**Set problem:** Retype the rows below from the line that contains "The height and" through the end of the rows, and leave the pictures out.

**Extracted records:**

_ _ _ _

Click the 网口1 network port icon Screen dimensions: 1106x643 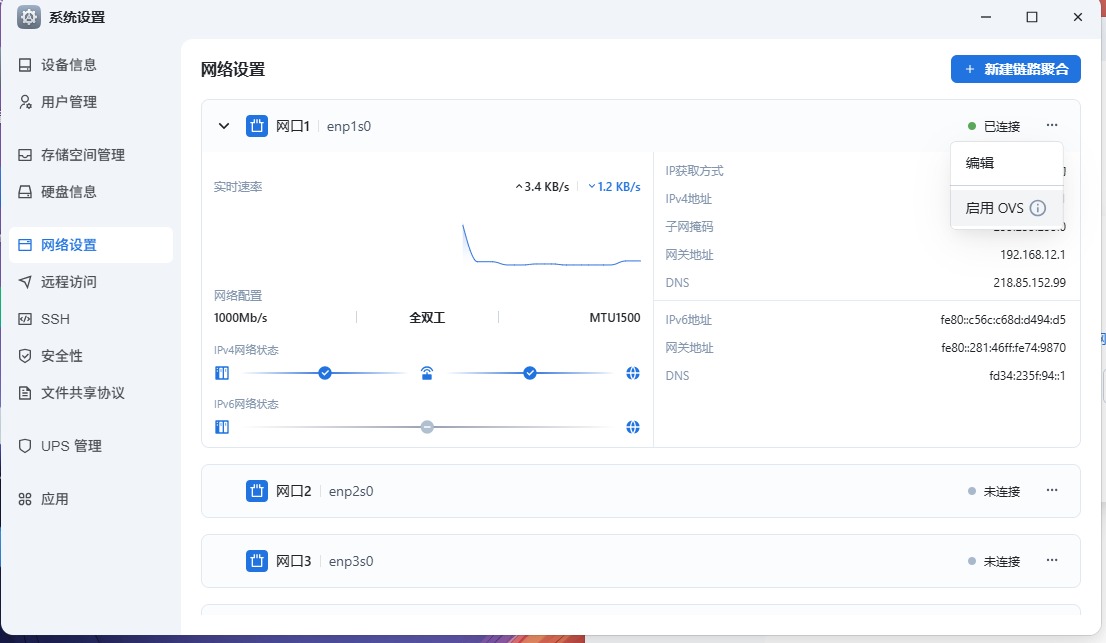pos(257,126)
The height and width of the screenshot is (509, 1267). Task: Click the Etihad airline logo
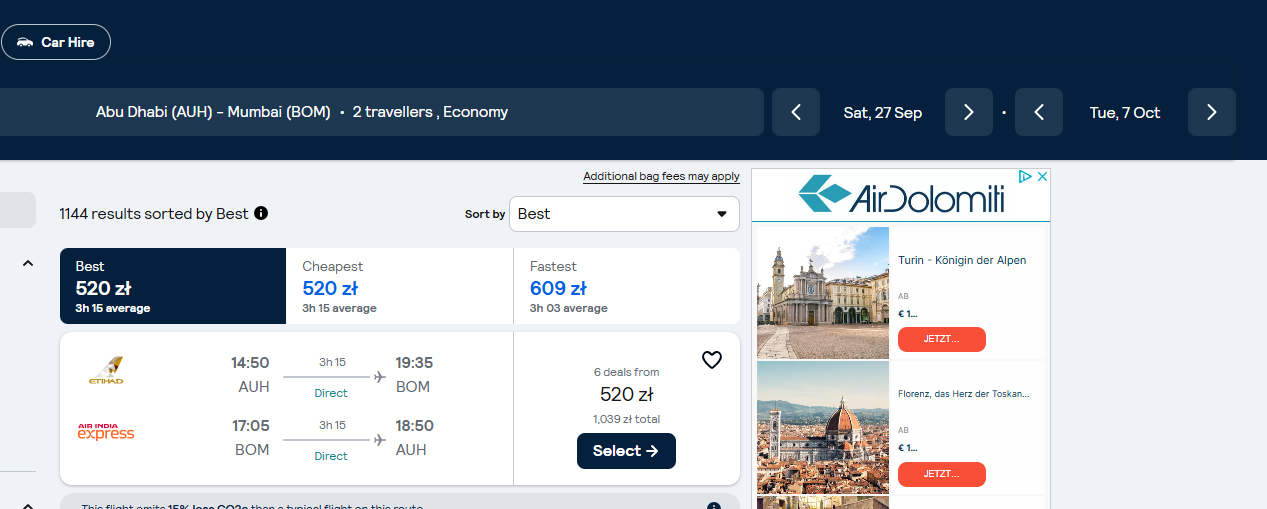(x=106, y=371)
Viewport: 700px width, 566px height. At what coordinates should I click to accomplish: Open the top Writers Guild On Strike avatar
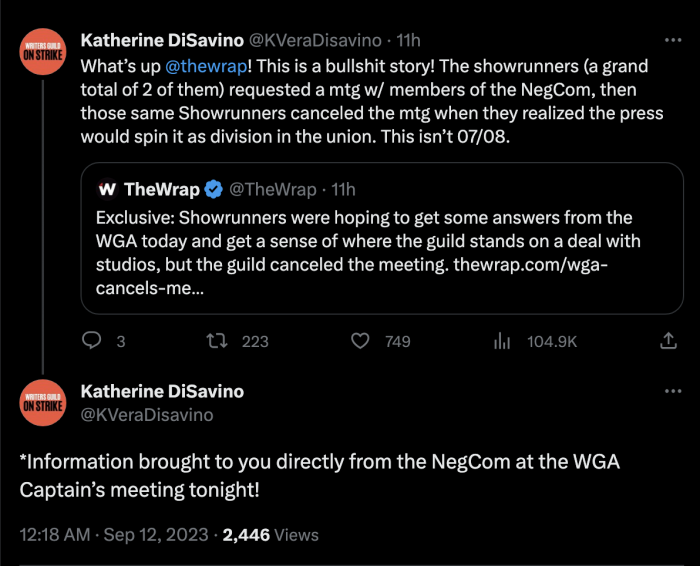[42, 52]
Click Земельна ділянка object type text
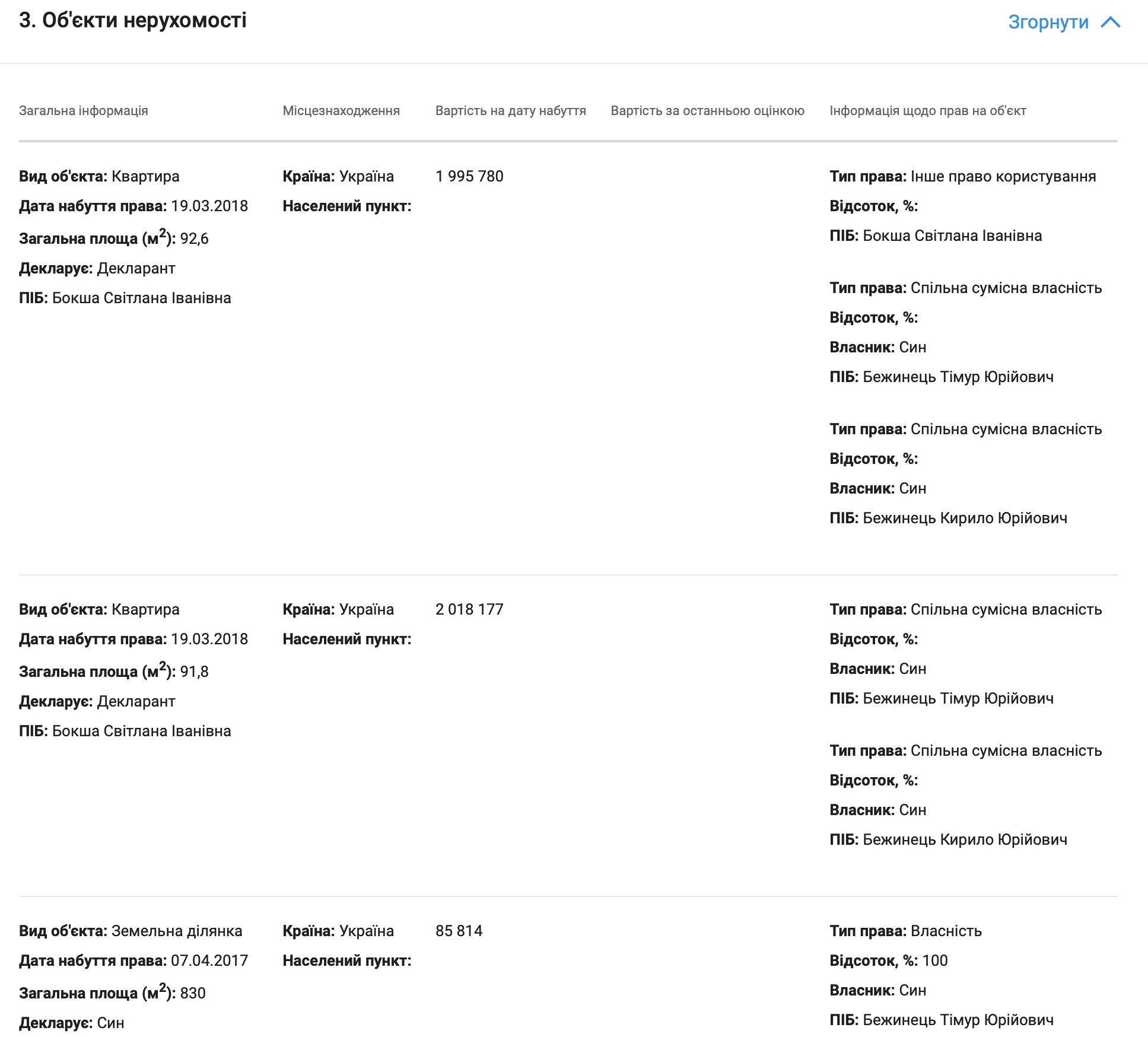 177,931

_ _ _ _

**Problem solution:**
The height and width of the screenshot is (509, 1267). Task: Click the Etihad airline logo
(x=106, y=371)
Viewport: 700px width, 566px height. At what coordinates should I click to accomplish: Open the top Writers Guild On Strike avatar
[42, 52]
Click Земельна ділянка object type text
 177,931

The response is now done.